Post by Paul Arden » Thu Aug 08, 2019 7:20 am

(interesting what you say about the change to grass Paul, makes a lot of sense)
I regularly saw the line being slid around the grass. That doesn't work over water! I remember Lee telling me that in order to pass this one should spend a couple of winters just working on anchors. And he is right; it is a lot of work. I can train a reasonable competent caster to pass the IFF CCI in two sessions. A less competent caster would take a couple of months of practise. But AAPGAI Advanced would be minimum six months just working on anchor placement. It's tough, but what does inspire me is the consequence of this is that the level is very high. The higher you set the bar, the higher everyone jumps.

But at the end of the day it probably doesn't matter because there is no one to teach anyway!
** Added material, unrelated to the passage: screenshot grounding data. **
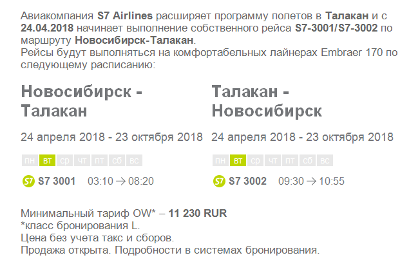This screenshot has height=280, width=420.
Task: Toggle ср day in Novosibirsk-Talakan schedule
Action: coord(64,160)
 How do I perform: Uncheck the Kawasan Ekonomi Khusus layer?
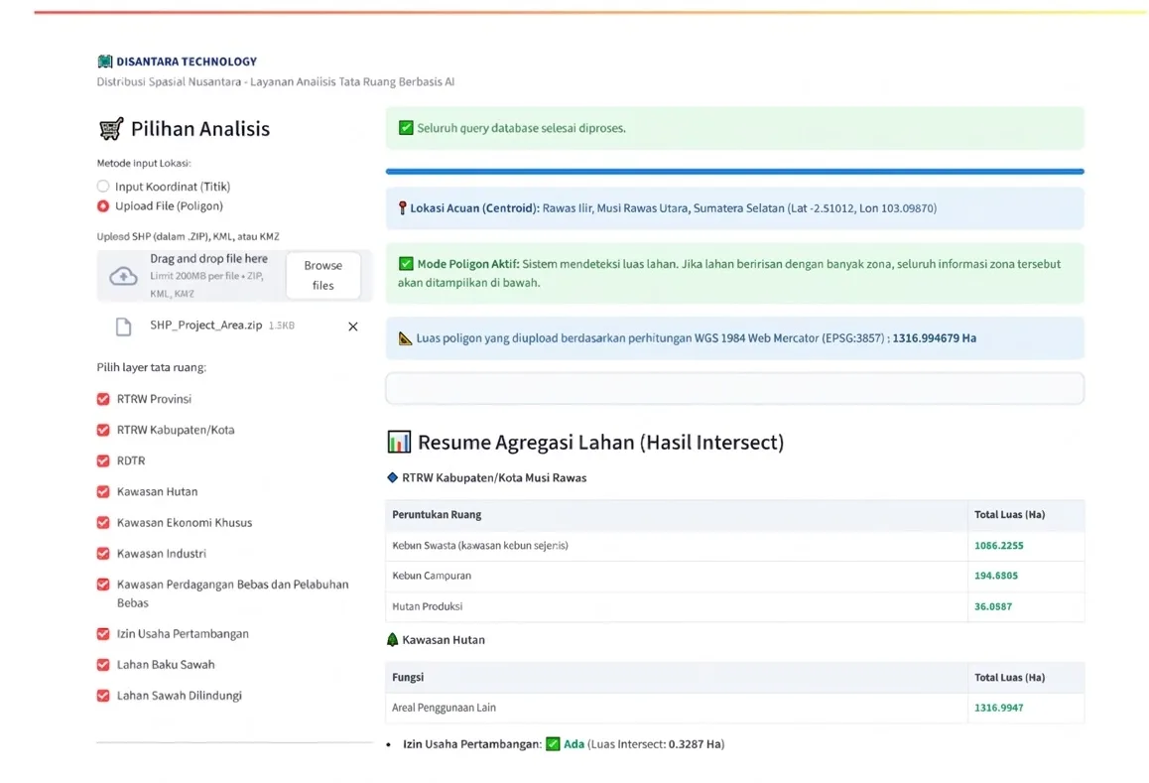[x=102, y=522]
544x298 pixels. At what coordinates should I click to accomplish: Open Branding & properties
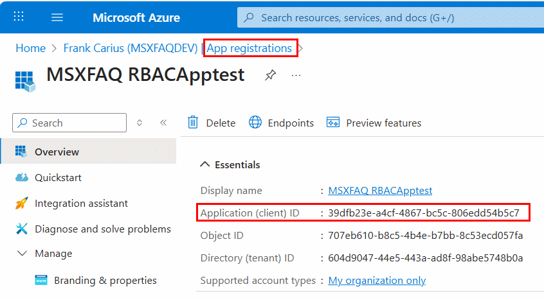(x=105, y=280)
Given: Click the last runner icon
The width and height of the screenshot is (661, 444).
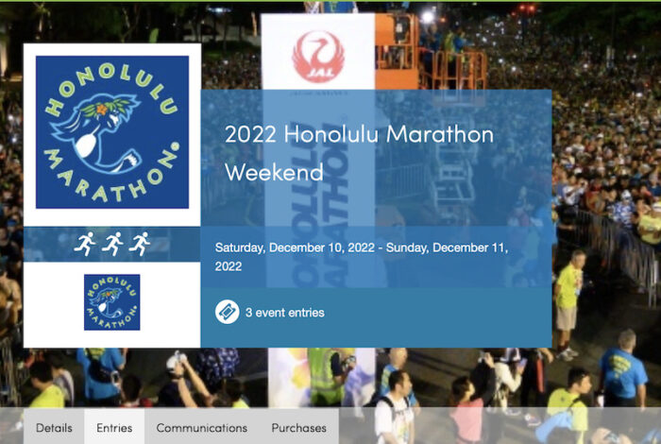Looking at the screenshot, I should (140, 244).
The only guys who want lessons, are trainee instructors :D The vast majority of anglers never get a lesson. (That's not entirely true and I've made a reasonable living over the years teaching fly casting, but when you look at the average standard of casting on UK stillwaters, or US rivers, we are really very unsuccessful because the people who need help the most never come and get it!)

And that leads to another problem, because in order to become a competent instructor passing the exam is not enough, you need to practise teaching real students. It takes thousands of lessons to really learn how to teach. I have this 3000 number of days stuck in my head for having learned a type of fishing reasonably well to "expert" level. It's also probably a reasonable number of students that would make a "master" instructor in the true sense of the word.

The worst thing about this casting world, is there at times, is a lot of ego. A good teacher cannot bring his ego to a lesson. The lesson is always about the student, not the teacher. I mean at the end of the day we are trying to teach people to catch fish with hooks wrapped in feathers, so that they can put them back. I really don't think it merits the significance that people sometimes attach to themselves over it. It's actually a pretty dumb thing to do!!! :laugh:

Cheers, Paul
It's an exploration; bring a flyrod.